Retail sales volumes showed a monthly fall of 0.8 percent in September, below the consensus expectation for a 0.1-percent reduction, according to figures from the Office for National Statistics (ONS).

The annual rate of sales volumes at 1.2 percent is lower than the 5-6 percent rate seen towards the end of 2016.

The weakness was broad-based and seen across all sectors except online retailing. In volume terms, non-food store sales fell 1.5 percent, but this only reversed gains in August, when non-food stores saw the strongest sales.

Online retailing was the only component to see positive sales, up 2.3 percent over those in September.

However, the September figures came on the back of two months of strong figures, leaving the third quarter in a healthy position.

"Although September's retail sales figures were far weaker than expected, growth still maintained a fairly reasonable pace over Q3 as a whole," Ruth Gregory, UK economist with London-based data analysis firm Capital Economics, told Xinhua.
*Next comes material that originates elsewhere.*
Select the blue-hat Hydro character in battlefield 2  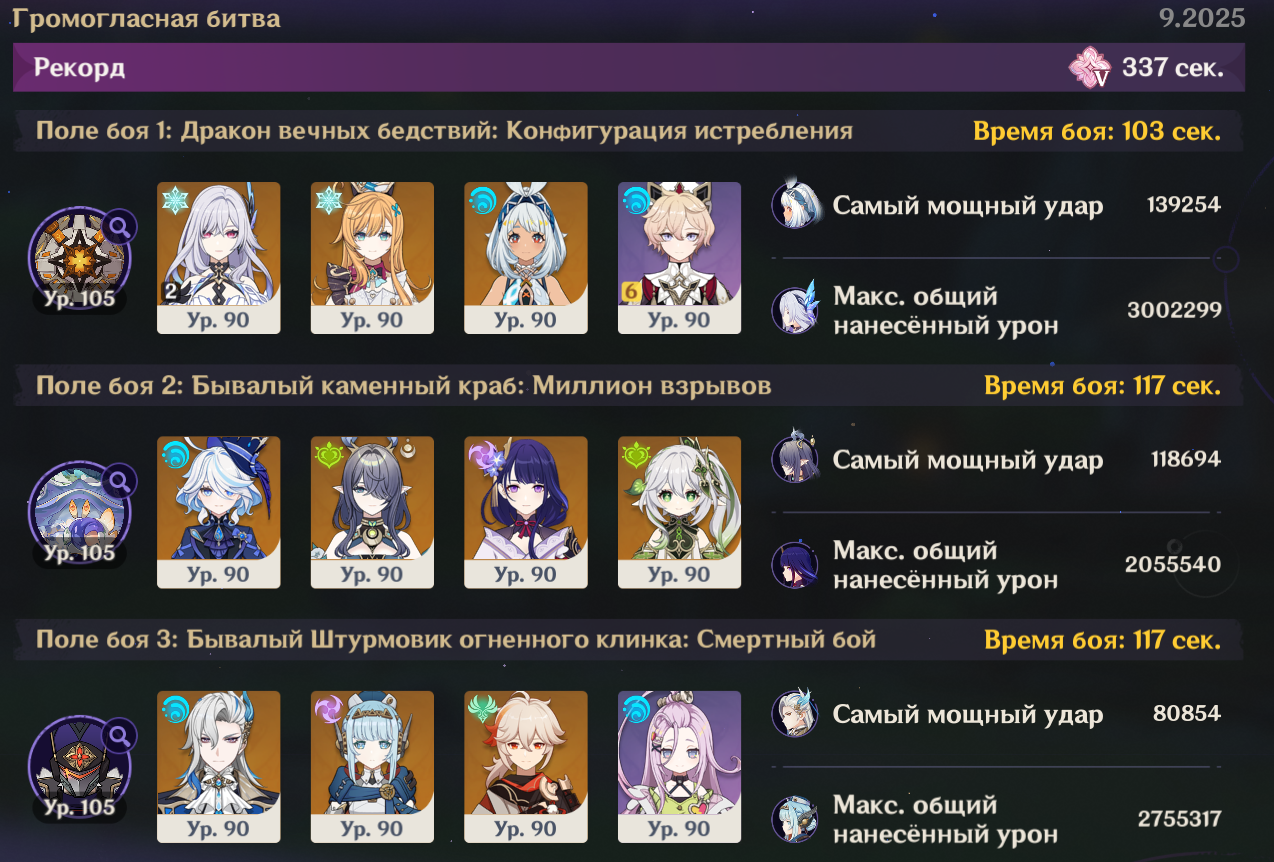(x=219, y=512)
Consumer spending still rose by 0.6 percent over the third quarter after big rises in July and August. This indicates that sales, which account for around a third of overall consumer spending, will boost GDP growth in the quarter.
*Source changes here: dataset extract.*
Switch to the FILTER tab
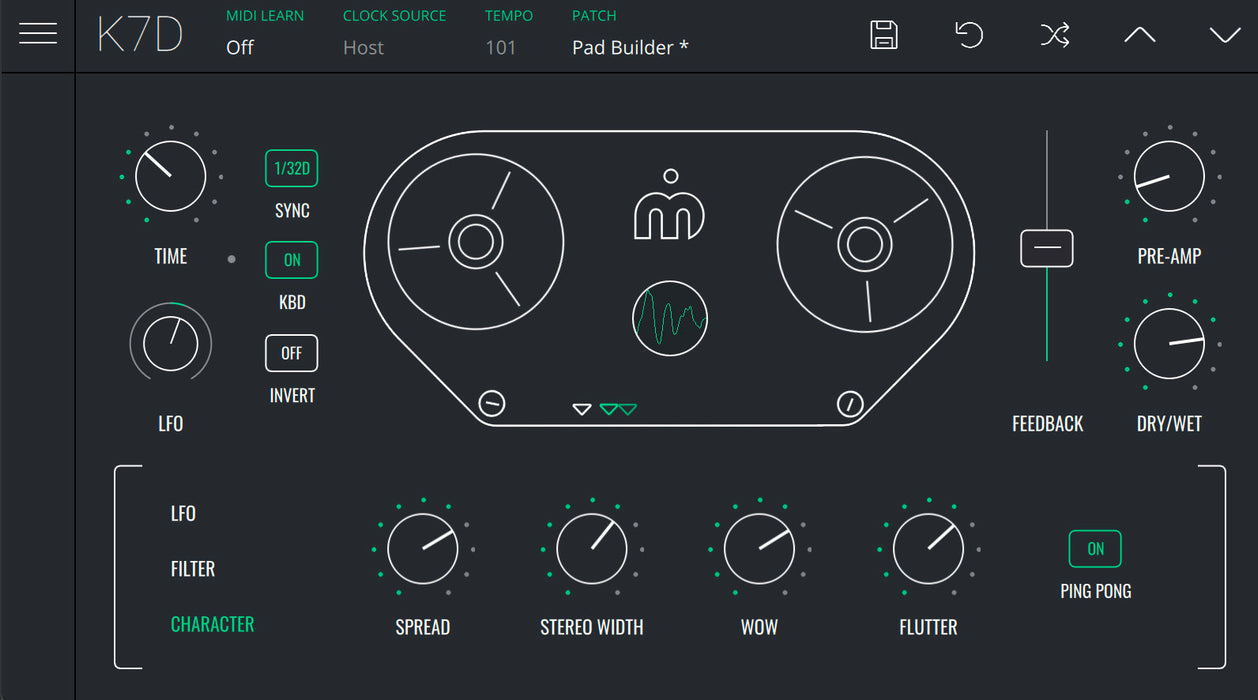This screenshot has height=700, width=1258. 193,569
"With annual retail sales values growth remaining strong at about 4.5 percent, talk of consumers tightening their belts in response to Brexit uncertainty and higher inflation seems overdone," said Gregory.

Real income growth is negative in the face of inflation which hit 3 percent in September. The Bank of England (BOE) governor Mark Carney said this week that he expected inflation to move a little higher before falling back.
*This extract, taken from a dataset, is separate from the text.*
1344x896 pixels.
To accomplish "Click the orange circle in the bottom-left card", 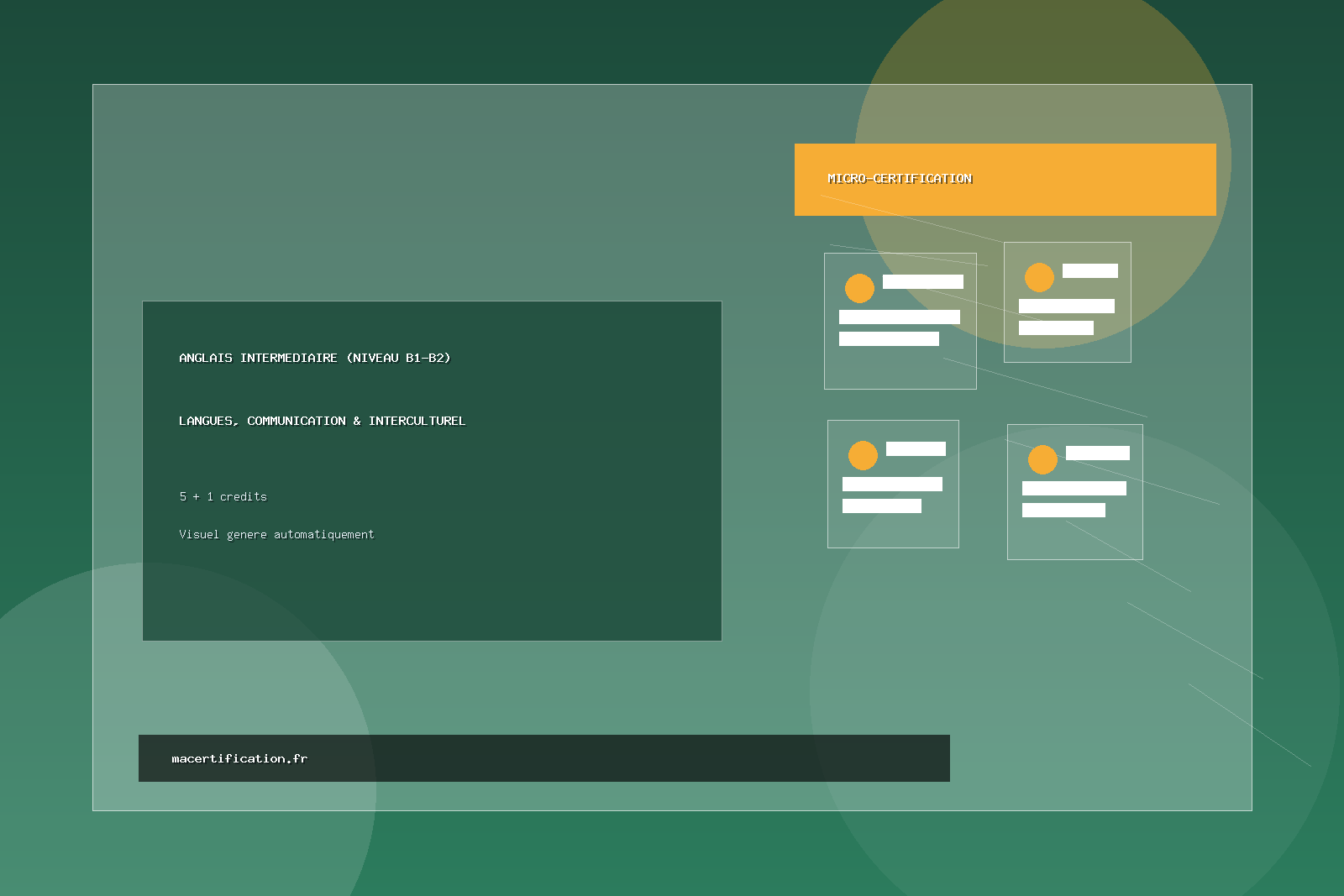I will (x=863, y=455).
The inflation has been generated by sterling's large fall immediately after the Brexit vote but this is now passing through the system.

Gregory added that she doubted that the figures would dissuade the BOE's Monetary Policy Committee (MPC) from raising interest rates at its next meeting at the beginning of November.

A rise in the bank rate would be the first time the central bank has raised the interest rate since July 2007, when the rate was 5.75 percent.

A raise would mark a rewinding of the further monetary easing of 25 basis points the bank undertook last August in the wake of the Brexit referendum vote in June 2016.

This easing was undertaken to head off anticipated economic headwinds from the Brexit vote, and took the bank rate to a record low of 0.25 percent.